Ils se trouvaient sur la route du retour, et Marthe ne semblait pas très encline à la discussion.

"Marthe?

-Vous pouvez toujours courir!

-Ne faites pas cette tête!

-Pourquoi je la ferais meilleure, hein? Vous m'avez fait descendre dans un tombeau! Celui de la famille de Madame! Et sans sa permission!

-Elle ne le saura jamais!

-Imaginez qu'elle le sache!

-Vous le lui diriez?"

La domestique lui jeta un regard horrifié.

"Et puis quoi, encore?
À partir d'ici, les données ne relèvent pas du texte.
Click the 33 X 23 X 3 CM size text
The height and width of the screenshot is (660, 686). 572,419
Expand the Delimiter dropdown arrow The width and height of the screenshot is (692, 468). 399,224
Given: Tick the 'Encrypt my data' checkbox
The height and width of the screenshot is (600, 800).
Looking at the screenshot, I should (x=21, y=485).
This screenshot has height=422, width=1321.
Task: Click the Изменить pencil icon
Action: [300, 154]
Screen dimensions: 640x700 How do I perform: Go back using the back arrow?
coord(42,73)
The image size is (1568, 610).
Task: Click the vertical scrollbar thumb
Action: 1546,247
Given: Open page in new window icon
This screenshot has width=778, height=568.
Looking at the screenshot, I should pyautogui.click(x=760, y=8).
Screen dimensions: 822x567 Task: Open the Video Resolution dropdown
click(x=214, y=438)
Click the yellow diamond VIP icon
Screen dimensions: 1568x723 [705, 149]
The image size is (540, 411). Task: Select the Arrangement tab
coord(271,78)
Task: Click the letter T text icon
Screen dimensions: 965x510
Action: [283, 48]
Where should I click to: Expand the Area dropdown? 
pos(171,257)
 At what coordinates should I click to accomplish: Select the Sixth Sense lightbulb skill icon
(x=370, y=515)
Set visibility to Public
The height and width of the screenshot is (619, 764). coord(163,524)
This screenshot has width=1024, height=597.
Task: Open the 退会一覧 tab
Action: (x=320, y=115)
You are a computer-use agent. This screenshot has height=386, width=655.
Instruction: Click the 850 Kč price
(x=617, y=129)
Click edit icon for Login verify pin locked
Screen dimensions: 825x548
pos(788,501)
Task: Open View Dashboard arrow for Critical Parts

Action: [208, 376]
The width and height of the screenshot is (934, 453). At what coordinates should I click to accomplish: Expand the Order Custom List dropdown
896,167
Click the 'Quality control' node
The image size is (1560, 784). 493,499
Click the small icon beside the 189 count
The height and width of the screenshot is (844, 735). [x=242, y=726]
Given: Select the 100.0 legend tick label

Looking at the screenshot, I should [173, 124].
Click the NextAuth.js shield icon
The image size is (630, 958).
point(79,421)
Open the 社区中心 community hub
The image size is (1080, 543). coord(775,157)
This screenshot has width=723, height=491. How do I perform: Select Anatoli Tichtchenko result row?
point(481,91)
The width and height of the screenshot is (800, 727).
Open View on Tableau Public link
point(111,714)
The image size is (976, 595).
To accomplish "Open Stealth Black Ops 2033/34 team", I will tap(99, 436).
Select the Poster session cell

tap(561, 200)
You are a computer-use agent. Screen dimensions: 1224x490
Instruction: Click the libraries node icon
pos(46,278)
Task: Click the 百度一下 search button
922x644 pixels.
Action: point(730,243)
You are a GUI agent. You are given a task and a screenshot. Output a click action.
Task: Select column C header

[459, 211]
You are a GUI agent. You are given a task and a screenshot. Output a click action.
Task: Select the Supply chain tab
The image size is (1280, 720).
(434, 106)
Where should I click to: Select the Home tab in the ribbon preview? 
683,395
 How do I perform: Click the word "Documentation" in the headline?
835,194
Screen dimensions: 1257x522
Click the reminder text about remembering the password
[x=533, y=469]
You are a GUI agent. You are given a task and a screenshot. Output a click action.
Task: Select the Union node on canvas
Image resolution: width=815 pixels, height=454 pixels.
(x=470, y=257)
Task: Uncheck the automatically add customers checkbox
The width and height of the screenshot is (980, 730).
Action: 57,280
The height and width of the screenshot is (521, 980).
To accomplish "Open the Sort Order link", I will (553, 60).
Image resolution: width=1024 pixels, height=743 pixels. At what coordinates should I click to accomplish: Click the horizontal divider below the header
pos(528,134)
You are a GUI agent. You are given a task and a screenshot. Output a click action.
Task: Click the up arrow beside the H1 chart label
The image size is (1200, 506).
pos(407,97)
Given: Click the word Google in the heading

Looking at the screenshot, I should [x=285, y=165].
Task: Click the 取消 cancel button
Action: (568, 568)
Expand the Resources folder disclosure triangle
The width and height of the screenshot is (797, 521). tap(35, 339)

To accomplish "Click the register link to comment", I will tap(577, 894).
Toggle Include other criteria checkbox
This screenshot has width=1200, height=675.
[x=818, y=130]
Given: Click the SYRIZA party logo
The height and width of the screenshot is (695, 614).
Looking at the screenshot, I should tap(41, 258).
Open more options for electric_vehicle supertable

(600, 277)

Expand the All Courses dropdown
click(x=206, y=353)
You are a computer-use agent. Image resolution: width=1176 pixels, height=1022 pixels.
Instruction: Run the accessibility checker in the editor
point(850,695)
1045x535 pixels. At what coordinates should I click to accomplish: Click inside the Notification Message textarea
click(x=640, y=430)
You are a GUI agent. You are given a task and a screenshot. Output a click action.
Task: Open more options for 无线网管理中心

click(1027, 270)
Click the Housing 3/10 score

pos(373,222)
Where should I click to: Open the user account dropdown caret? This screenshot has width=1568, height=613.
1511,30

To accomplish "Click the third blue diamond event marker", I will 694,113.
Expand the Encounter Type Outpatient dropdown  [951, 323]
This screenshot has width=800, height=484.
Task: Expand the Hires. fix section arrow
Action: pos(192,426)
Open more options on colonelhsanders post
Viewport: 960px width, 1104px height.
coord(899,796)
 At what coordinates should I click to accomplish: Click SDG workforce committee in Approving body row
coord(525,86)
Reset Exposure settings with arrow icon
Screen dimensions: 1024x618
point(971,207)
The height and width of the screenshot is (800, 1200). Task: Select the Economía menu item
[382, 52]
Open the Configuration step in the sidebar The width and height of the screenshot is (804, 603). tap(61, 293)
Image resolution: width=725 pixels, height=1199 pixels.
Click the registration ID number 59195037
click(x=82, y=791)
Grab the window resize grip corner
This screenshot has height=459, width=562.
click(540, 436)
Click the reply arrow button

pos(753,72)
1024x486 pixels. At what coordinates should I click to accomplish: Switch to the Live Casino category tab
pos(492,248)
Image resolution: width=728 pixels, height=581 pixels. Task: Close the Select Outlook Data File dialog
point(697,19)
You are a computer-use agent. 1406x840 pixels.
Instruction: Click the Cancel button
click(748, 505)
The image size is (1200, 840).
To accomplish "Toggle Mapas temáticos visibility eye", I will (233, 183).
Je m'ferais remercier!

-Vous, la plus fidèle et constante des femmes de chambres? Laissez-moi vous dire que j'en doute fort.

-Vous n'en savez rien! Et moi non plus. Peut être que vous êtes un pilleur de tombes et que je vous ai laissé marquer les repères de votre prochain coup!

-Allons, Marthe, soyez raisonnable! Je vais vous faire une confidence.

-Je ne sais pas à quoi je peux m'attendre, avec vous!mais dites toujours...

-C'est le premier cimetière que je visite."

Un rire moqueur lui parvint.

"Ah! Vous vous moquez de moi.

-Je vous assure que non.

-On peut pas n'jamais avoir visité de cimetière! Surtout à votre âge!

-Vous avez le contre-exemple devant vous. J'ai assisté à mon premier enterrement aujourd'hui."

Marthe lui offrit un regard suspicieux, puis hésitant.

"Vous m'avez l'air bien indifférent pour quelqu'un qui vient d'assister à un enterrement pour la première fois", commenta-t-elle.

En vérité, Théophile était plus que touché par ce qu'il venait d'expérimenter. Le pire pour lui était de ressentir la souffrance des autres sans pour autant en comprendre la cause. Le deuil faisait partie des concepts qu'il n'avait jamais réussi à appréhender.

"J'ai appris à me dissocier des émotions pour m'en sortir moralement. Rapport à mon métier. Je vois trop de malheur pour ne pas y être insensible.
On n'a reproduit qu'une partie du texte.